• INPUT RECORDS:
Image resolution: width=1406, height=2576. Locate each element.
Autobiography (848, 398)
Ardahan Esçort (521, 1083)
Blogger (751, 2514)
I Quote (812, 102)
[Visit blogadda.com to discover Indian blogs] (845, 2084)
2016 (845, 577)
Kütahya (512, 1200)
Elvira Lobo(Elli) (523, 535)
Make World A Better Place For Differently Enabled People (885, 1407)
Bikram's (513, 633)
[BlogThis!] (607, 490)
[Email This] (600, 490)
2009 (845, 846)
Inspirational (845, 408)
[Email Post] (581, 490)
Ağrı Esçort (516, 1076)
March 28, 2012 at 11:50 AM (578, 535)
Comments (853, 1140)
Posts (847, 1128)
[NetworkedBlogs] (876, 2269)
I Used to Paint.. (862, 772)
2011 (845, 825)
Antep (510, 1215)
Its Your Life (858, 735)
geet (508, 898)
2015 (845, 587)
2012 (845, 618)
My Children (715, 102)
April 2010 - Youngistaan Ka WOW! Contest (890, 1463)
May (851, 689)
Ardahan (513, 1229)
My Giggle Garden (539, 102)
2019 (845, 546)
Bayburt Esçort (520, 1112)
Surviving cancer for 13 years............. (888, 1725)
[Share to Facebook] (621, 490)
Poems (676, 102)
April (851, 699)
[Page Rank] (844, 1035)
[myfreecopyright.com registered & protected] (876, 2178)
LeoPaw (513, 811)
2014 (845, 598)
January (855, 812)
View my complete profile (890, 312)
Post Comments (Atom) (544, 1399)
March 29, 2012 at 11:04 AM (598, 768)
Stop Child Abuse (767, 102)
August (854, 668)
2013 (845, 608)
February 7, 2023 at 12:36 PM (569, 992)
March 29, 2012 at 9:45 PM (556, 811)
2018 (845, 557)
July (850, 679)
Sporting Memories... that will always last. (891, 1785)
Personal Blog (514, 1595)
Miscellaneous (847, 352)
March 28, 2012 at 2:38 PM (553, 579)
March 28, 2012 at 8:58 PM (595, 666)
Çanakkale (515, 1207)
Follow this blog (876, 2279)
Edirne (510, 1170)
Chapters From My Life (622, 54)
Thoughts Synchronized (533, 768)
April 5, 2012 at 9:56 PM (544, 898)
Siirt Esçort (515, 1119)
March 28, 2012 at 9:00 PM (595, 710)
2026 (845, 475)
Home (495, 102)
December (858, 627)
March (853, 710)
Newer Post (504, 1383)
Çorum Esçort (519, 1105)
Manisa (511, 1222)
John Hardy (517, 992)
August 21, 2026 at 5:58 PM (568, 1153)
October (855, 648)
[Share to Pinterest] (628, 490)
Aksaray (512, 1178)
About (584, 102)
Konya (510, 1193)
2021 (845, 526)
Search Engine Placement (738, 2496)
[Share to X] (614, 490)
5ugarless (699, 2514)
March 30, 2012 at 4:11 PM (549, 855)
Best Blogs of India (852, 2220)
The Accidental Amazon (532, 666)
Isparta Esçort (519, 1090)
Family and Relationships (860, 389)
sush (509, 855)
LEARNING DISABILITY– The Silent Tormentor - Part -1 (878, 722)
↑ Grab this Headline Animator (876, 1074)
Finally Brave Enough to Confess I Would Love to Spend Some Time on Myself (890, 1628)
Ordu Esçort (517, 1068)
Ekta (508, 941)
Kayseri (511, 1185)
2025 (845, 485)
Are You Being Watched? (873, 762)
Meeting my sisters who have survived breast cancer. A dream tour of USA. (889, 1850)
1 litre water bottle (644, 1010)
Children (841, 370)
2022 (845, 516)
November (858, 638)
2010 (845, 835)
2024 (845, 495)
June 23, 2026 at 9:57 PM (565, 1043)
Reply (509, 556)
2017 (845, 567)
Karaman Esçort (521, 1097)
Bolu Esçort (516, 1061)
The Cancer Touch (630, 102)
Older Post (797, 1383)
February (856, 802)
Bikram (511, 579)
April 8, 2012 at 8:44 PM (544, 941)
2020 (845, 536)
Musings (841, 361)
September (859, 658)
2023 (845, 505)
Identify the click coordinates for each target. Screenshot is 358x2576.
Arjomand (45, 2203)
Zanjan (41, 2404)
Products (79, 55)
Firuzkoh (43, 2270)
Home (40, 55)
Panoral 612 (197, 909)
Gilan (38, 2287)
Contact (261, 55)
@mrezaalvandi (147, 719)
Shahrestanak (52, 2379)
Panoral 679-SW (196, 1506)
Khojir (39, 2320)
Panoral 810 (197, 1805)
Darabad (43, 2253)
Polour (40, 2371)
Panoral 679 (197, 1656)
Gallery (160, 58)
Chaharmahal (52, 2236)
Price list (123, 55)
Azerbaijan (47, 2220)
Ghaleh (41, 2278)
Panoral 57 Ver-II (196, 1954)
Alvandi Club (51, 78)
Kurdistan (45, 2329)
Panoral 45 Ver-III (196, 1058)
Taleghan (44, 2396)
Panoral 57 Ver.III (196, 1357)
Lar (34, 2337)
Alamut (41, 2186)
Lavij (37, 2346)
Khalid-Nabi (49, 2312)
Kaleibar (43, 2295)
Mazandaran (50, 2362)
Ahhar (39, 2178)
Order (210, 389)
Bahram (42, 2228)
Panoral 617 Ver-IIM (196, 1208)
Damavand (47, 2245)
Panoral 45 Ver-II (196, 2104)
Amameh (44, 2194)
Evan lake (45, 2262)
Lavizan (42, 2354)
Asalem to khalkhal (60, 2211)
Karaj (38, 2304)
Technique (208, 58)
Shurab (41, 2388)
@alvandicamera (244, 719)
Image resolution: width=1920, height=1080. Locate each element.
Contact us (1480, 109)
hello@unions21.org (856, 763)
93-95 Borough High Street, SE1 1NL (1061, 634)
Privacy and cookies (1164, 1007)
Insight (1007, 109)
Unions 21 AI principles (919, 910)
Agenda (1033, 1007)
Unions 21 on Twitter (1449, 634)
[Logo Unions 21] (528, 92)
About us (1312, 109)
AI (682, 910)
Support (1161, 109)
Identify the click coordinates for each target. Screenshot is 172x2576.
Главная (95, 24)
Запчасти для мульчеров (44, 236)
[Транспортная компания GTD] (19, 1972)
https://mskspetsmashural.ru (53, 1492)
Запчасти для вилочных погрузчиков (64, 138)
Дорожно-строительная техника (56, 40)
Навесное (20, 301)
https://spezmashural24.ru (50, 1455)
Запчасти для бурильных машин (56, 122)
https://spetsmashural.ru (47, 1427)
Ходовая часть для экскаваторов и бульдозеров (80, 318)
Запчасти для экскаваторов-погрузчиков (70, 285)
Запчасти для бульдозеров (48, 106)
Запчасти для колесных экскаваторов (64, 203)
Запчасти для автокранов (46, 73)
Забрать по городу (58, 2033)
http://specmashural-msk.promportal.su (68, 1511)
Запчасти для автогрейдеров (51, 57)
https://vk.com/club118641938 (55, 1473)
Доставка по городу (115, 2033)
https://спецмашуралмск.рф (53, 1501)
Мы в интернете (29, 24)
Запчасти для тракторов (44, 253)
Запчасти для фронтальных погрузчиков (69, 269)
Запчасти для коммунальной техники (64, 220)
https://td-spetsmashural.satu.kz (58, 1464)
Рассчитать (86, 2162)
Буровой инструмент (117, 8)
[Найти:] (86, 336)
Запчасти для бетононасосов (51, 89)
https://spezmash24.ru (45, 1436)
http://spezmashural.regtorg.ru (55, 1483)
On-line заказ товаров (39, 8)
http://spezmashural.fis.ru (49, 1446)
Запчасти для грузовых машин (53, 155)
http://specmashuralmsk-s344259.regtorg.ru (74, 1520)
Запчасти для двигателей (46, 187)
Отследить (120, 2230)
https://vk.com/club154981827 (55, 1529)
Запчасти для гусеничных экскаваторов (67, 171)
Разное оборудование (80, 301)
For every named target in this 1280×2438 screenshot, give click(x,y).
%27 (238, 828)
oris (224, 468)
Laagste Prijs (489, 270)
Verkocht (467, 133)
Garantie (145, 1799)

• WHAT NEEDS TO BE DONE:
From the listing above, return the lines starting at the one with "Autobiography (848, 398)" and ending at the one with "Make World A", both kept, exactly as they appear and nothing more.

• REPLY:
Autobiography (848, 398)
Ardahan Esçort (521, 1083)
Blogger (751, 2514)
I Quote (812, 102)
[Visit blogadda.com to discover Indian blogs] (845, 2084)
2016 (845, 577)
Kütahya (512, 1200)
Elvira Lobo(Elli) (523, 535)
Make World A Better Place For Differently Enabled People (885, 1407)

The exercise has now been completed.